### Requirement
Within the records, how many lines hold the word "Blogin"? State that number alone.

### Records contained in a dataset
☆ ☆ ☆ ☆ ☆

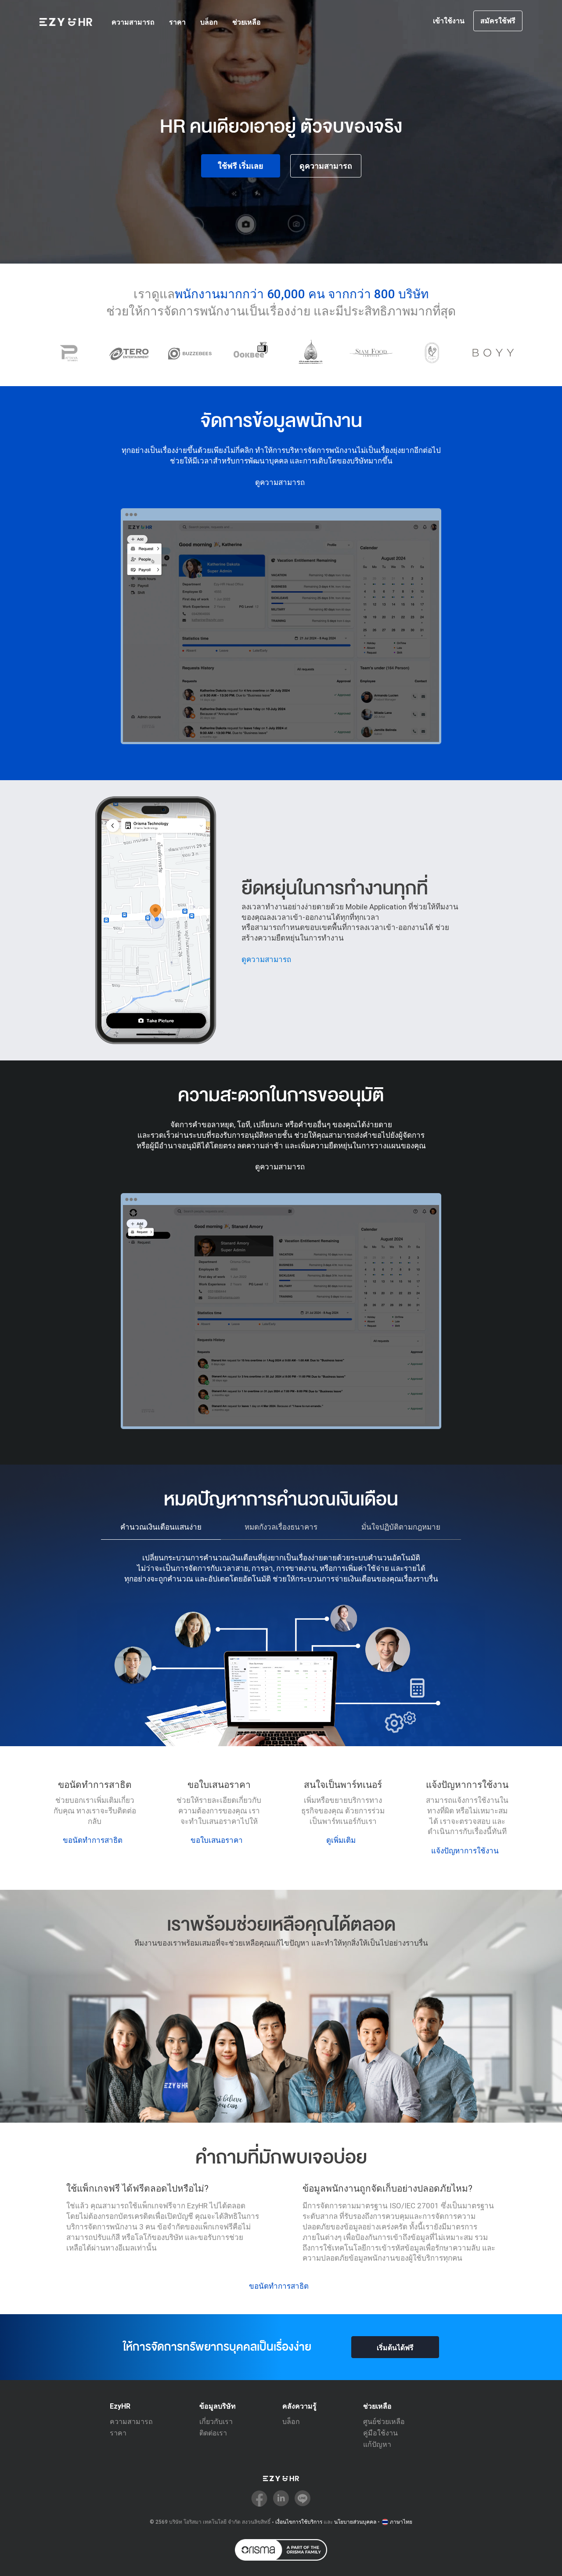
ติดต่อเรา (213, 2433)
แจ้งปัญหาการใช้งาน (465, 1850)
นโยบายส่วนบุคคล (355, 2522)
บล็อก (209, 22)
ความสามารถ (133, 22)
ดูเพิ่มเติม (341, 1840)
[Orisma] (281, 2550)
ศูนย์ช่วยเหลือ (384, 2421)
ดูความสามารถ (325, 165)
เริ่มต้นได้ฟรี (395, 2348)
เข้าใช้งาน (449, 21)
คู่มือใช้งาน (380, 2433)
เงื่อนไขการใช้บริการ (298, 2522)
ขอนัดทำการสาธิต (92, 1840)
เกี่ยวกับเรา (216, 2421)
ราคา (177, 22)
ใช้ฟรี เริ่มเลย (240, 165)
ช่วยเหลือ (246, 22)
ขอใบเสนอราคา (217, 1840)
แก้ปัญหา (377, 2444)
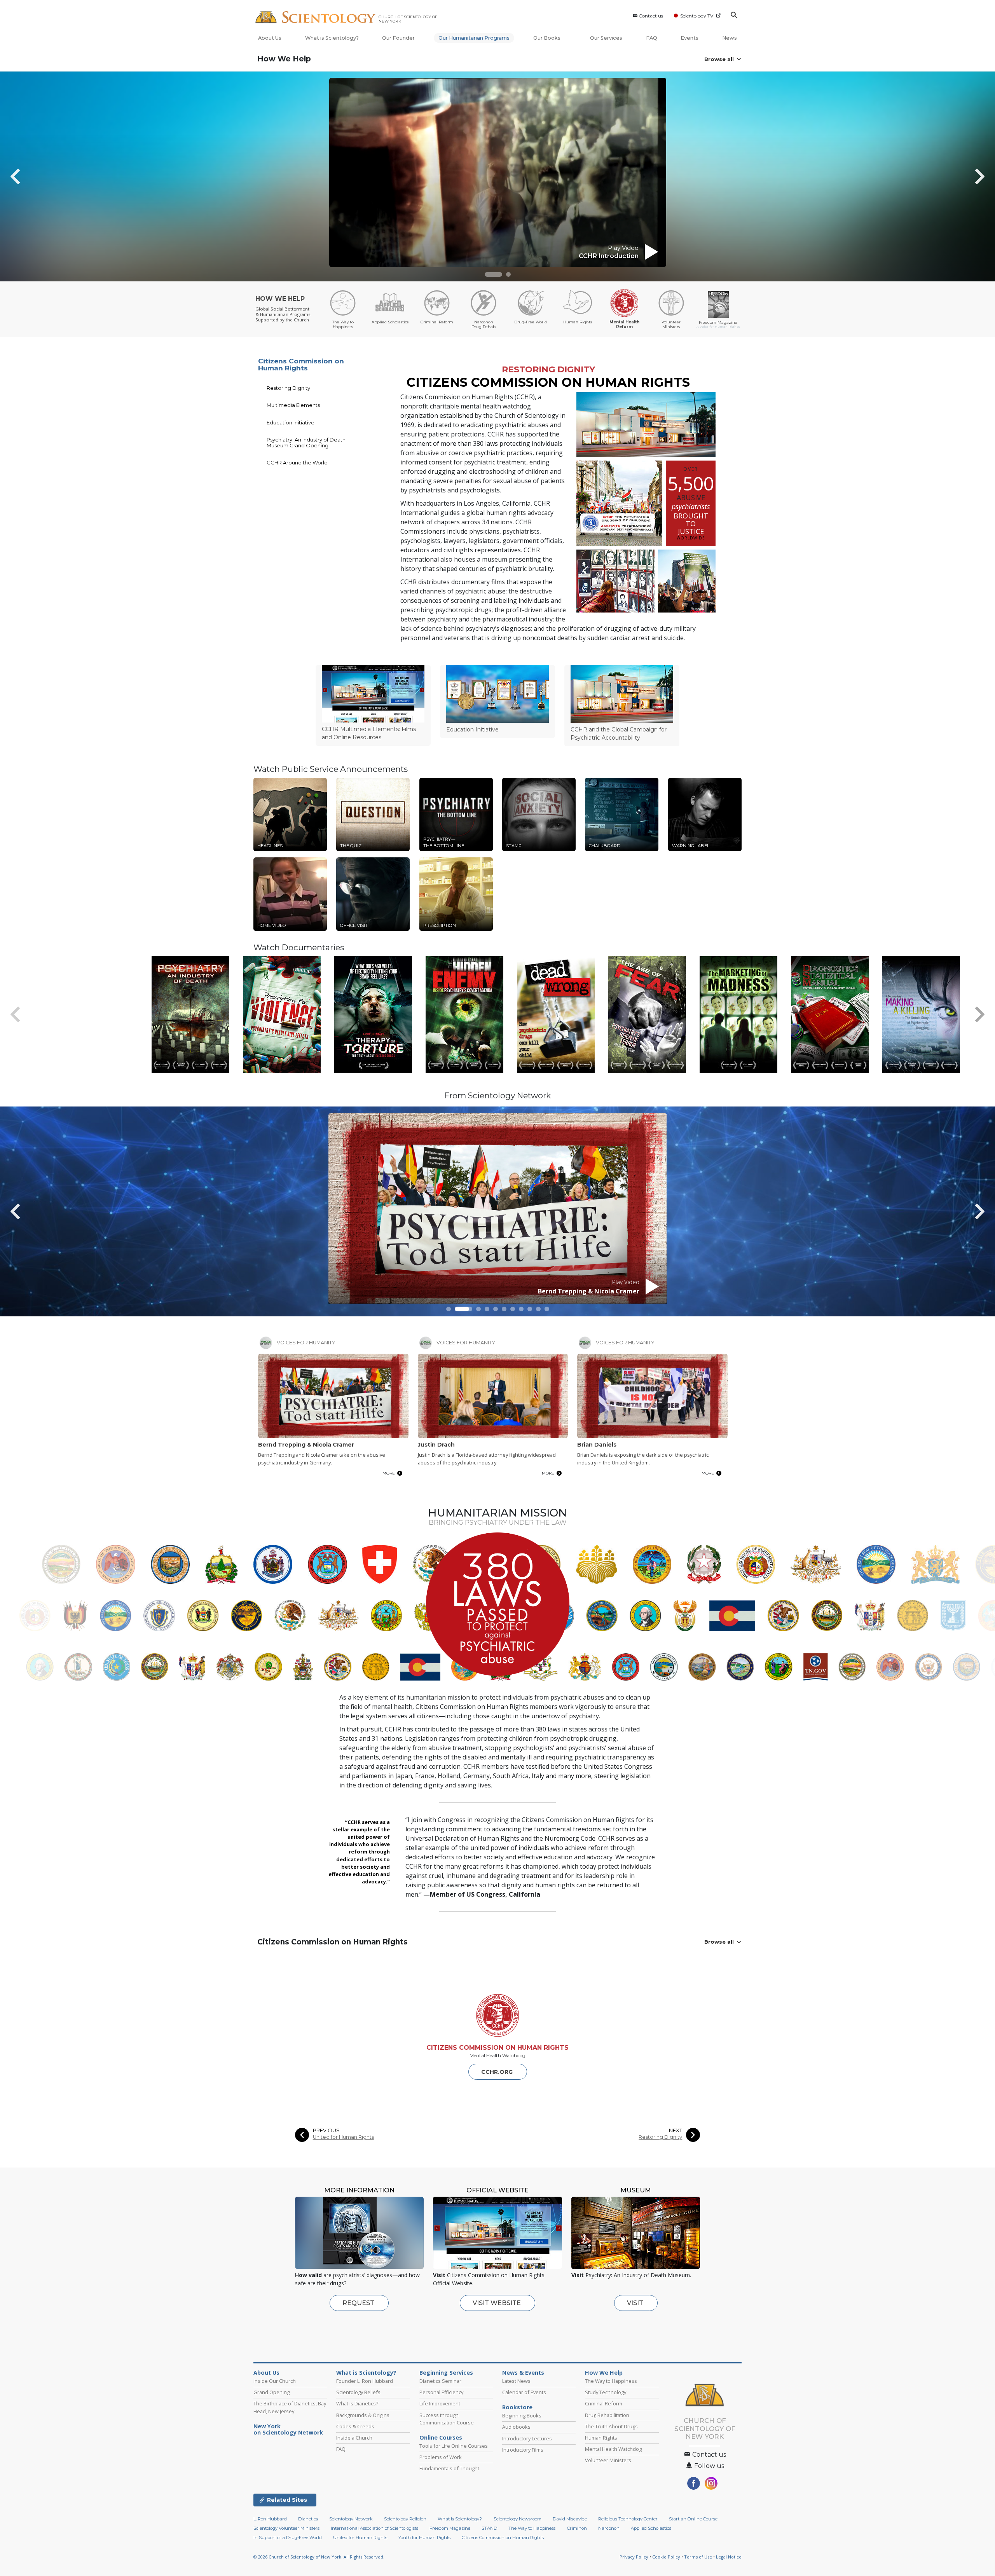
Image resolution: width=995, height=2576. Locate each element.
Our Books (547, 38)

☆ ☆ ☆ ☆ ☆

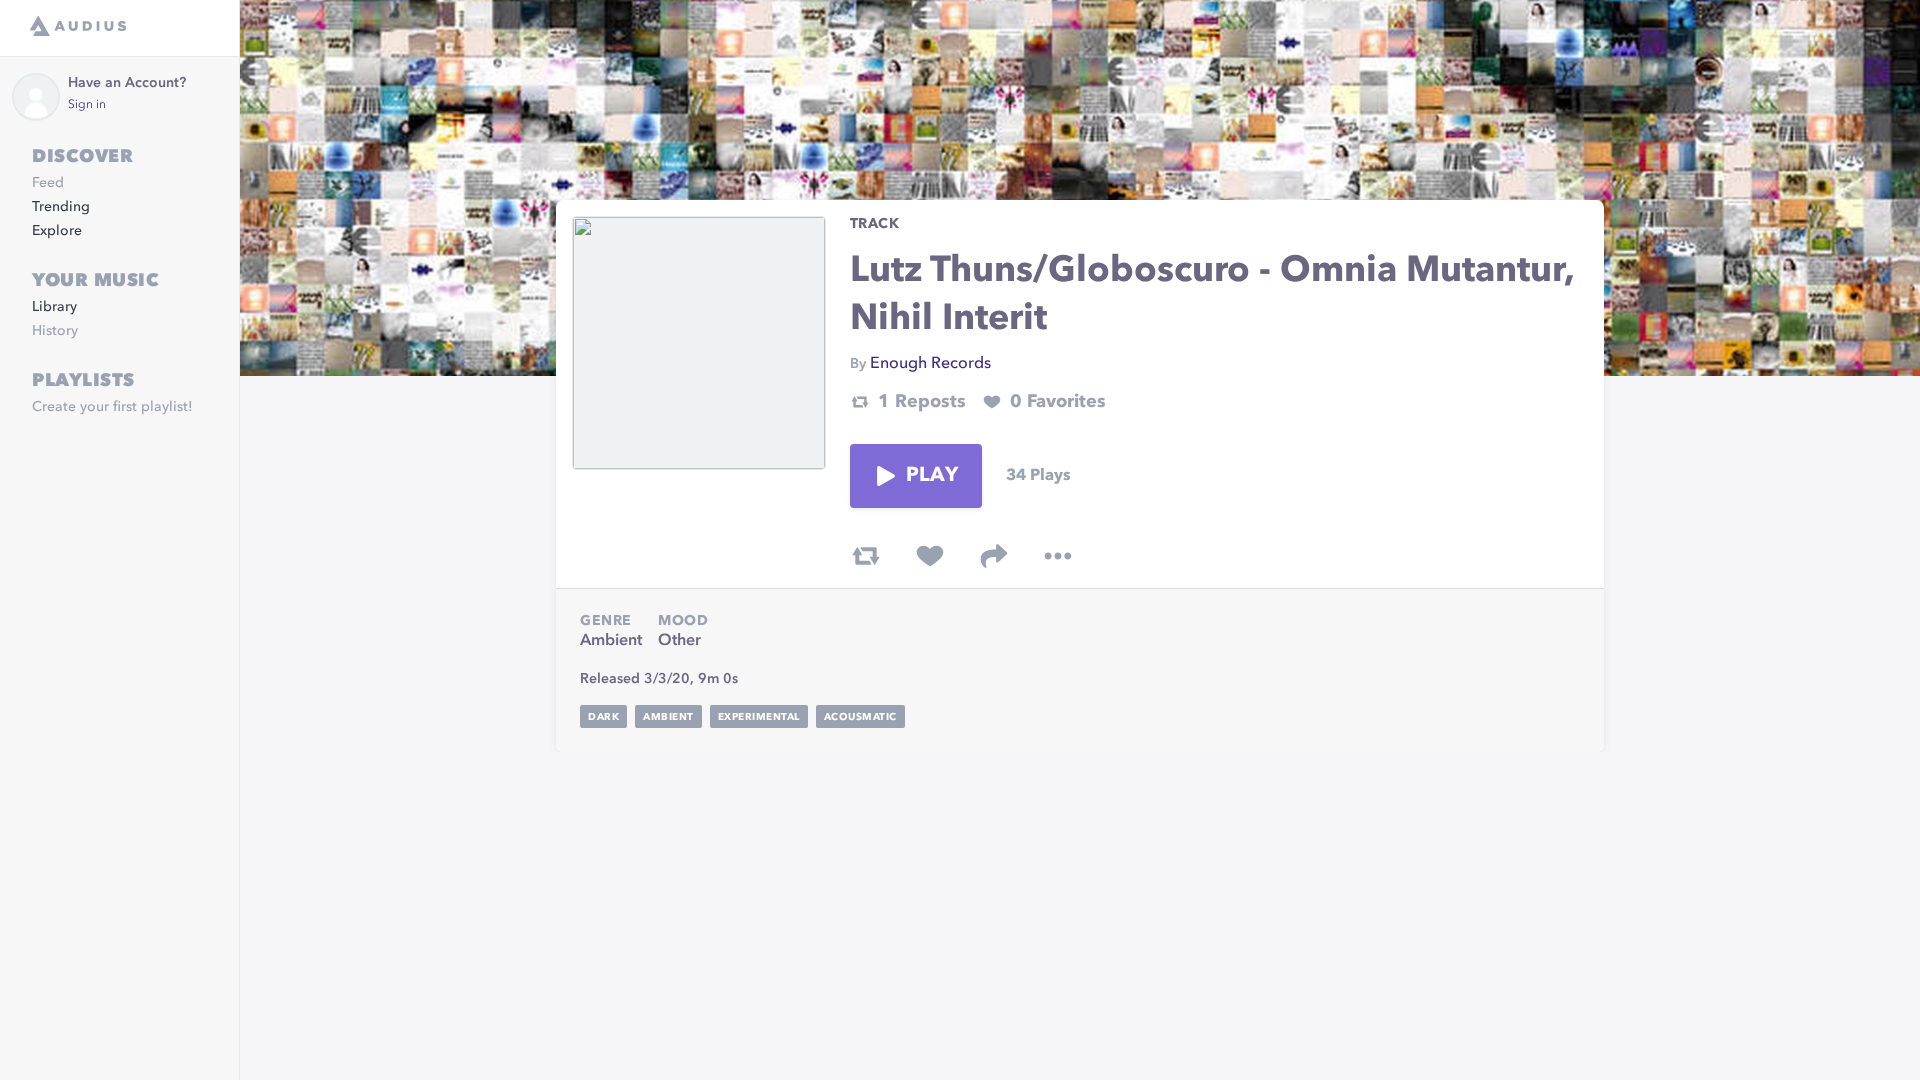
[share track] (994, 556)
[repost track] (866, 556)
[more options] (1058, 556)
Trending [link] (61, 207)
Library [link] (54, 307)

☆ ☆ ☆ ☆ ☆

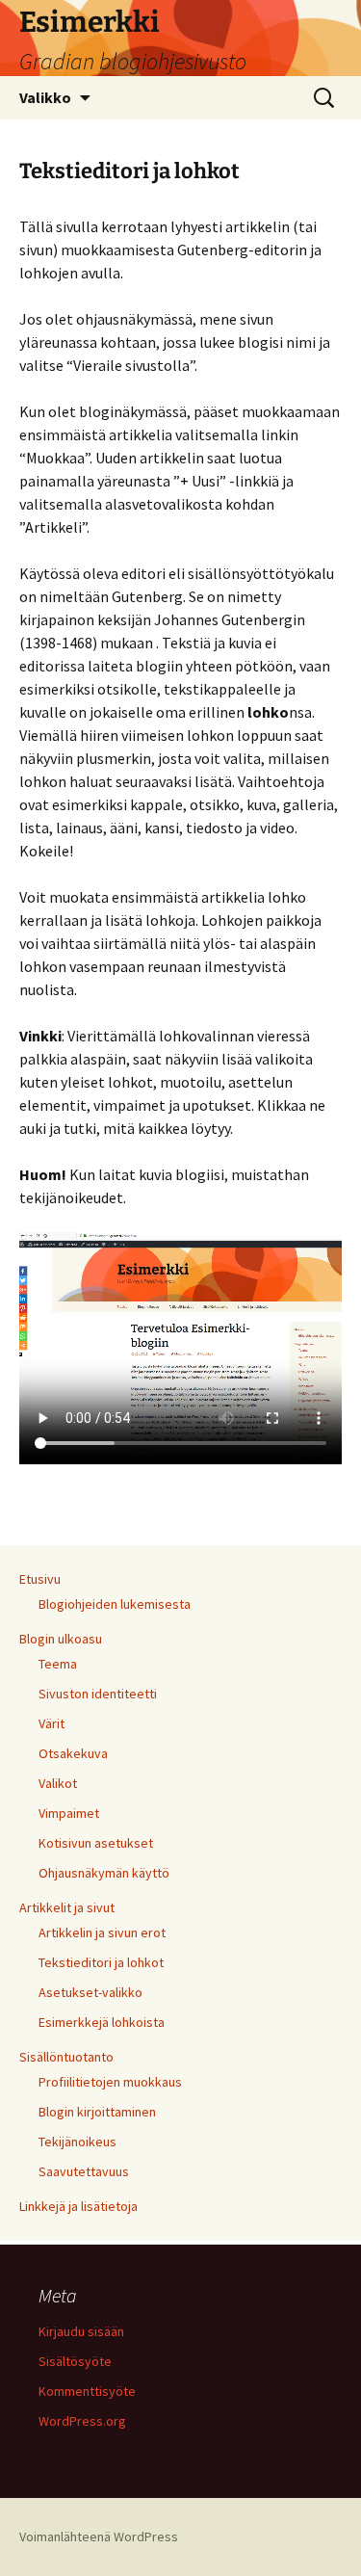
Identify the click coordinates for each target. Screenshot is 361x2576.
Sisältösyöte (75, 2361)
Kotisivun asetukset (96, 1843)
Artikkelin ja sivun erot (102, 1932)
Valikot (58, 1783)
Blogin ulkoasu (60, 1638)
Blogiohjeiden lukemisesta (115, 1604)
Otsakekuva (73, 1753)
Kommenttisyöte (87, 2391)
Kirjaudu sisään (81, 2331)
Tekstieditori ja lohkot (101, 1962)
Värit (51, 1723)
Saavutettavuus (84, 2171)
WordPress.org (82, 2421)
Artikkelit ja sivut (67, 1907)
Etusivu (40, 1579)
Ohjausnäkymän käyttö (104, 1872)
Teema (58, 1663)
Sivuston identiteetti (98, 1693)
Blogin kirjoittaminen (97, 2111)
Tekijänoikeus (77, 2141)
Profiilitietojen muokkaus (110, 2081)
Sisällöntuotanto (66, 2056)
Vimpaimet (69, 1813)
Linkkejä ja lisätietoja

☆ ☆ ☆ ☆ ☆

### Answer space
2